Success as a commercial artist didn't open the most important doors, however. Warhol had small exhibits of whimsical mixed media drawings (in the manner of his commercial work) at second-tier galleries in the 1950s, but nobody took him seriously. He asked a friend, filmmaker Emile de Antonio, why his idols Robert Rauschenberg and Jasper Johns (fine artists who were also gay like Warhol) didn't invite him into their exclusive circle. De Antonio answered, "Why Andy, how could they? You're too queer."

To break out of the confines of the commercial-artist box, Warhol began painting in earnest in September 1960, determined to find new approaches that would draw attention and respect. Scherman and Dalton pay particular attention to this period, and their brilliant description of his evolution from 1960 to 1962 essentially defines the genesis of Andy Warhol. His eye for visual snap, openness to accidents and visceral connection to 1960s cultural changes led to his creation of the work we now associate with him: Campbell soup can paintings, Liz, Jackie and Marilyn portraits and, of course, the Brillo boxes. Whenever people asked if he was joking, Warhol would reply that he was dead serious, but with a campy vagueness that left skeptics unconvinced.

Warhol's first show of Campbell soup can paintings, in Los Angeles in 1962, garnered mocking press and sold only one painting (for $100). Los Angeles could laugh, but Warhol had found his groove. When Pop Art toppled Abstract Expressionism from art world dominance at the end of 1962, he was at the center of the movement, and his first New York solo show at the Stable Gallery proclaimed another area of his genius: publicity magnet.

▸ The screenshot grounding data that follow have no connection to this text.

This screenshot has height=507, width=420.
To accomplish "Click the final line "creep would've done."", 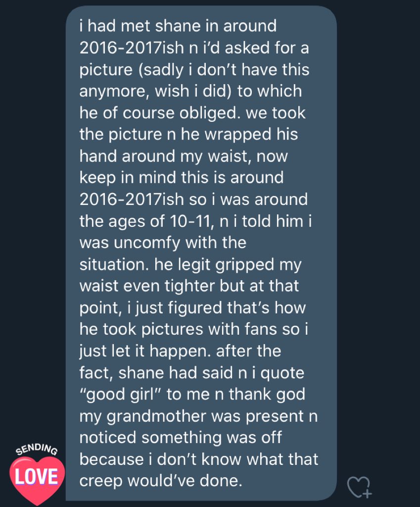I will pyautogui.click(x=161, y=481).
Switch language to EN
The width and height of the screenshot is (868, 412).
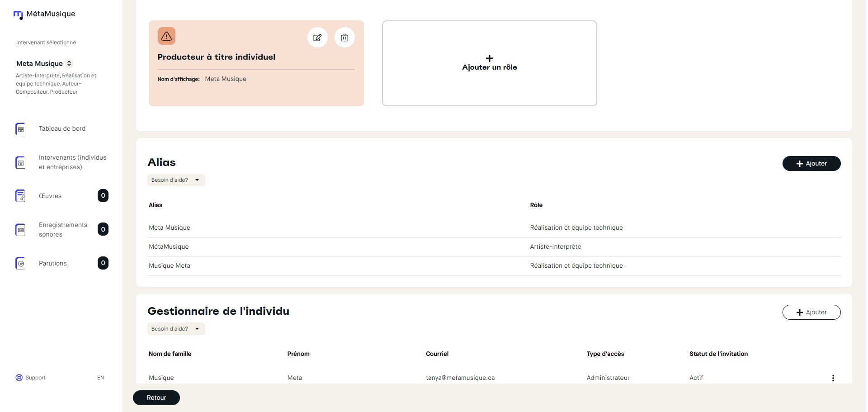click(100, 378)
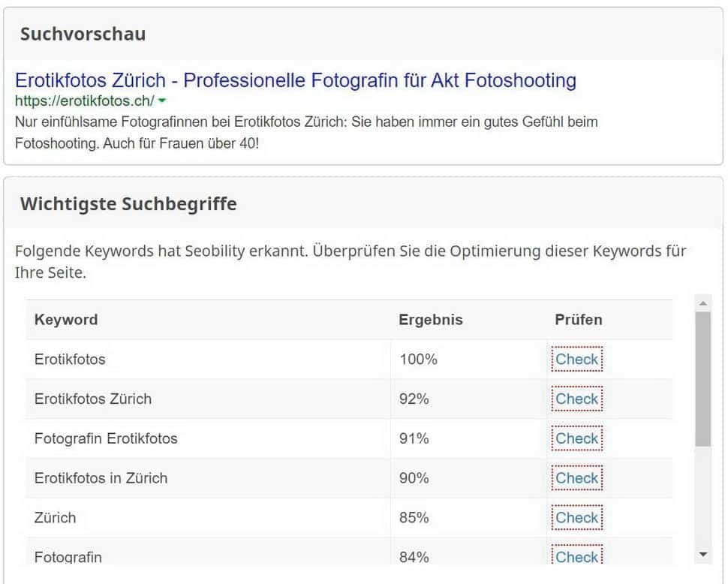Image resolution: width=728 pixels, height=584 pixels.
Task: Click the Keyword column header
Action: (66, 320)
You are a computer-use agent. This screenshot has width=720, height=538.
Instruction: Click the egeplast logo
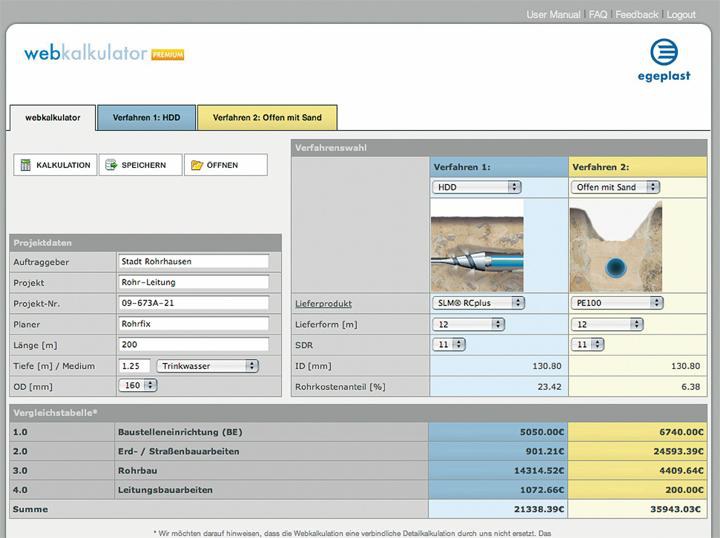tap(664, 59)
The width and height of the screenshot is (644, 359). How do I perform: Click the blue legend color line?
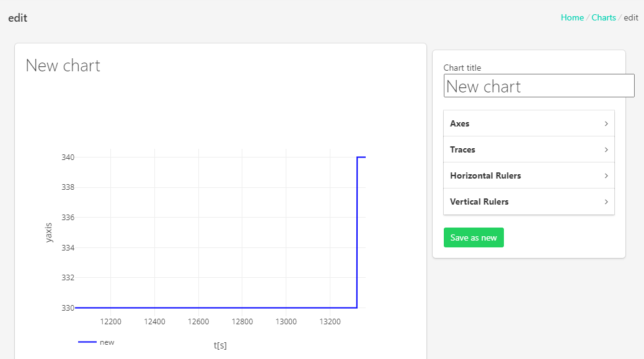coord(86,342)
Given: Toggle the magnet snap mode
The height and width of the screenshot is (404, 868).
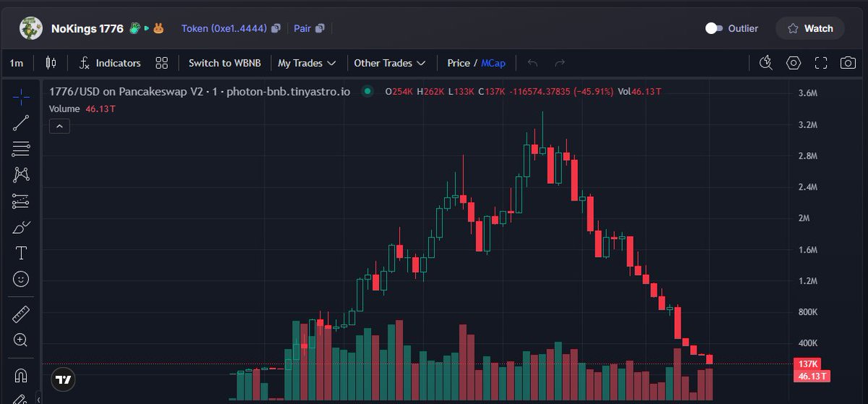Looking at the screenshot, I should click(x=21, y=376).
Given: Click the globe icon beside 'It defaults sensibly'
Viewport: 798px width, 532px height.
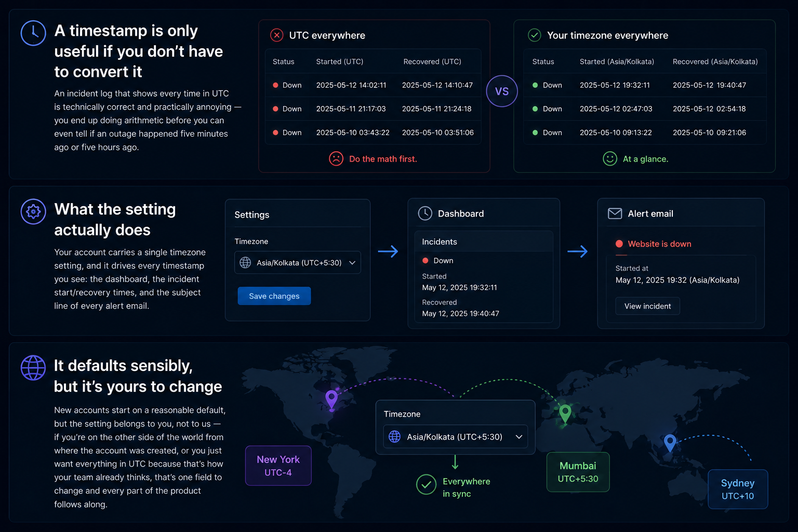Looking at the screenshot, I should tap(33, 368).
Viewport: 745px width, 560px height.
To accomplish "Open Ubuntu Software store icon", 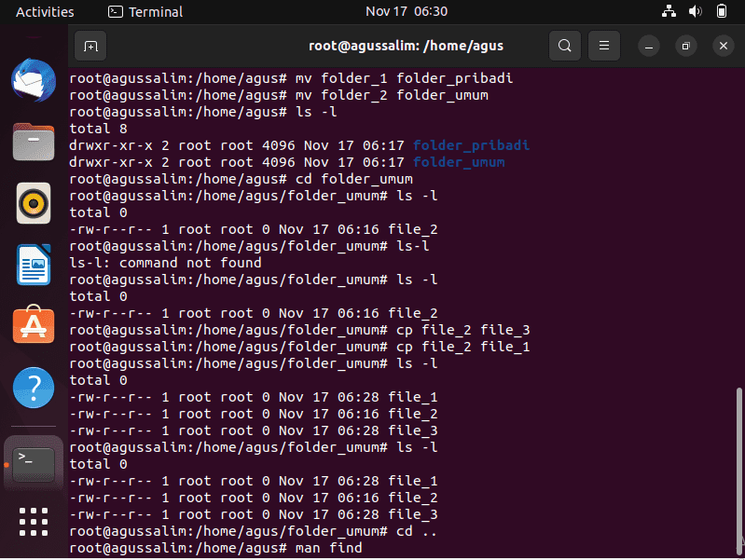I will point(34,324).
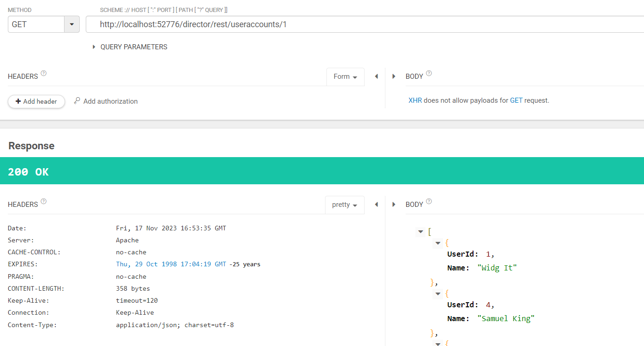Click the XHR link in body message
The image size is (644, 346).
tap(415, 100)
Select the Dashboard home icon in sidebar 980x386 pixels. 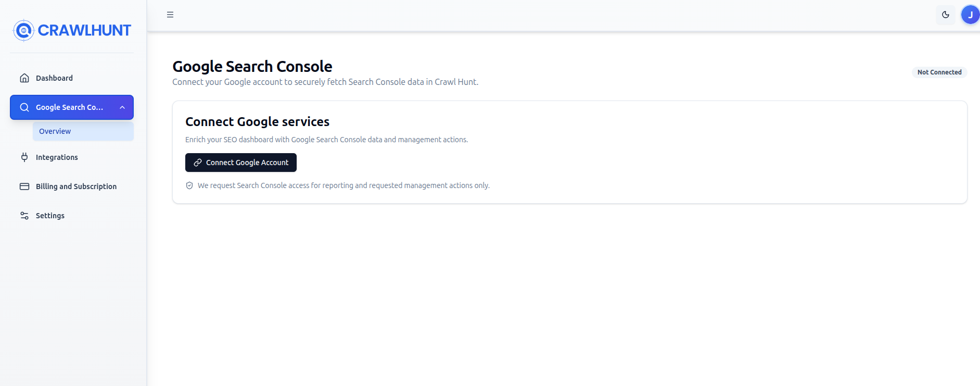pos(24,77)
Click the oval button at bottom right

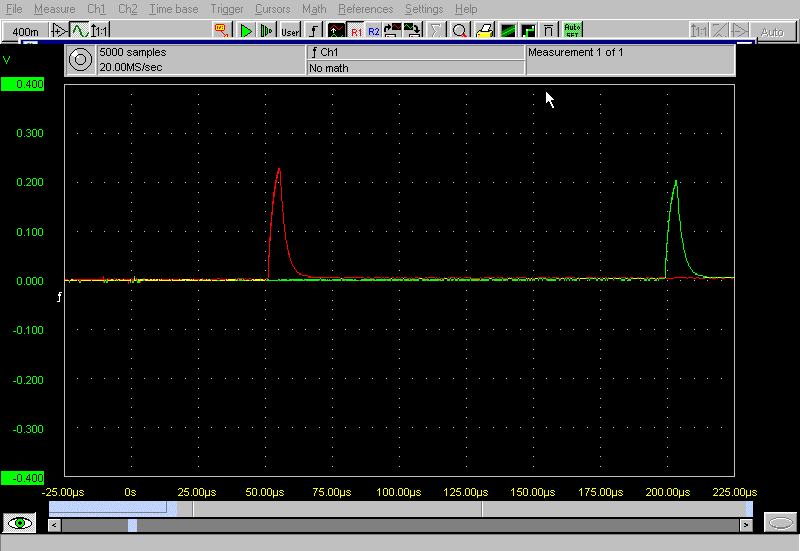[x=780, y=523]
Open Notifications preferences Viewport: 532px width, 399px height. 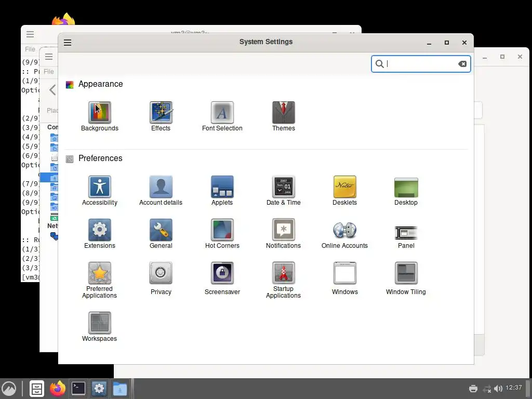283,233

Warhol grew as a brand and a celebrity from 1962 onward no matter what he did and how much he made. We're still mesmerized by him, and the paintings from his brief, truly creative period remain the gold standard (dig it, Green Car Crash (Green Burning Car) from 1963 sold for $71.7 million in 2007).--John McFarland

Shelf Talker: A riveting examination of how Andy Warhol became a legend, complete with delicious details of dollar values, sexual train wrecks, damaged friends, outrageous happenings and even gunfire in the Factory.